### What you will do
Your output should be the line with "[Next announcement] (1345, 18)" plus all following lines to the end of the records, exactly as written and nothing more.
*** Opening of Source material ***
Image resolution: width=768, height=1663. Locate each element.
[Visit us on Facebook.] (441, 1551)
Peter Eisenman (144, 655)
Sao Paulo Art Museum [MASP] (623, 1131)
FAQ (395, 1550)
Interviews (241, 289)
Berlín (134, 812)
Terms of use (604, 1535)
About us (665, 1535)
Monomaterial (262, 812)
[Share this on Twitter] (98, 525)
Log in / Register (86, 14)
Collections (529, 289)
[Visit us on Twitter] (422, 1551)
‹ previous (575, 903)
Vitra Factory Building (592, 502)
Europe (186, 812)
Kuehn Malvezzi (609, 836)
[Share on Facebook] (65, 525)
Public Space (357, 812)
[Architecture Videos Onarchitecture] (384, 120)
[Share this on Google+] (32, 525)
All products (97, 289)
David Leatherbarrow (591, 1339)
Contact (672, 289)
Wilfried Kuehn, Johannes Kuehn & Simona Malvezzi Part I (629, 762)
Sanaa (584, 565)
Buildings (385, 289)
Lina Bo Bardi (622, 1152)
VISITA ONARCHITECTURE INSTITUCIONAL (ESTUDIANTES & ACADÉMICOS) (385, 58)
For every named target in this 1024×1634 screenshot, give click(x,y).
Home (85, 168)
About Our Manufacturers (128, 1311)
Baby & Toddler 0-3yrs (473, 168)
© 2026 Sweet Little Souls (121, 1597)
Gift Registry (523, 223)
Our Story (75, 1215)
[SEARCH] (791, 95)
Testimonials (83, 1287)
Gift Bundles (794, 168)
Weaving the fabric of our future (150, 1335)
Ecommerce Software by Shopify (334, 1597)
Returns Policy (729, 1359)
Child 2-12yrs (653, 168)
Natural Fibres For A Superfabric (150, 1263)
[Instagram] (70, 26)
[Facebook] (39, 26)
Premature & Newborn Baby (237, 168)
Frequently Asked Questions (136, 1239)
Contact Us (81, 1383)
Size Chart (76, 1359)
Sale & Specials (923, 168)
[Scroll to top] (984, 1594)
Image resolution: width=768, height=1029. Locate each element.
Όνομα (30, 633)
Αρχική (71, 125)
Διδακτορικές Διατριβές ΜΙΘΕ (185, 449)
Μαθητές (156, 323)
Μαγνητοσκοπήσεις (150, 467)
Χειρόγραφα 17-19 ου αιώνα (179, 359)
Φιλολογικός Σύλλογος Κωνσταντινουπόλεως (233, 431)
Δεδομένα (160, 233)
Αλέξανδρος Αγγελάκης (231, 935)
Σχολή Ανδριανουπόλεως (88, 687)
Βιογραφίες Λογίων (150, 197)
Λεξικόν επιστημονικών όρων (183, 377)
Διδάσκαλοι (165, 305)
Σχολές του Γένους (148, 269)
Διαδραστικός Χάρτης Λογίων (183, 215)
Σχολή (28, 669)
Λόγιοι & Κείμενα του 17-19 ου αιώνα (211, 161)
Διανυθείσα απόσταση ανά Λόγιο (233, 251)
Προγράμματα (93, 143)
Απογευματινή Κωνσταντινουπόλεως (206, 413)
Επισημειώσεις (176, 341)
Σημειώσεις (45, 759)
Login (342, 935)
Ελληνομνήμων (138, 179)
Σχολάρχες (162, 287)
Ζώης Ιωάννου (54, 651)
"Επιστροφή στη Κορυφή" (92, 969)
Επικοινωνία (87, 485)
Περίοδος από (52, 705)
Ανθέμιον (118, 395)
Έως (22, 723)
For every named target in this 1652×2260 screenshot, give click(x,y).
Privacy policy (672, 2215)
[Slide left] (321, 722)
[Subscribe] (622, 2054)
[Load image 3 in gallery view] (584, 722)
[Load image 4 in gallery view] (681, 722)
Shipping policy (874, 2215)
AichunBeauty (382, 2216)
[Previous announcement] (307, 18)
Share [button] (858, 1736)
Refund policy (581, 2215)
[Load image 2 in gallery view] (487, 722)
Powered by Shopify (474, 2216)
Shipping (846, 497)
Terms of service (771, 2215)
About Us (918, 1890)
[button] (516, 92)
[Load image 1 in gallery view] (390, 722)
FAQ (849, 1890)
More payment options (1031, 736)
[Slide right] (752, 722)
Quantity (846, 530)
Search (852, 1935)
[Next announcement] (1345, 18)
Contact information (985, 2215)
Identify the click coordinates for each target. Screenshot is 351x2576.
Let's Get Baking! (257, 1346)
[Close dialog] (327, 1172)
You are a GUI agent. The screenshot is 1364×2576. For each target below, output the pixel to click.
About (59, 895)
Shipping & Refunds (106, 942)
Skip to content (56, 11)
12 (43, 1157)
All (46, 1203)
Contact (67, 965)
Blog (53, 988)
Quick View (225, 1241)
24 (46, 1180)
*** Close of Source material ***
### Result of this task
[Next announcement] (1345, 18)
Contact information (985, 2215)
Identify the click coordinates for each target. Screenshot is 351x2576.
Let's Get Baking! (257, 1346)
[Close dialog] (327, 1172)
You are a GUI agent. The screenshot is 1364×2576. For each target below, output the pixel to click.
About (59, 895)
Shipping & Refunds (106, 942)
Skip to content (56, 11)
12 (43, 1157)
All (46, 1203)
Contact (67, 965)
Blog (53, 988)
Quick View (225, 1241)
24 (46, 1180)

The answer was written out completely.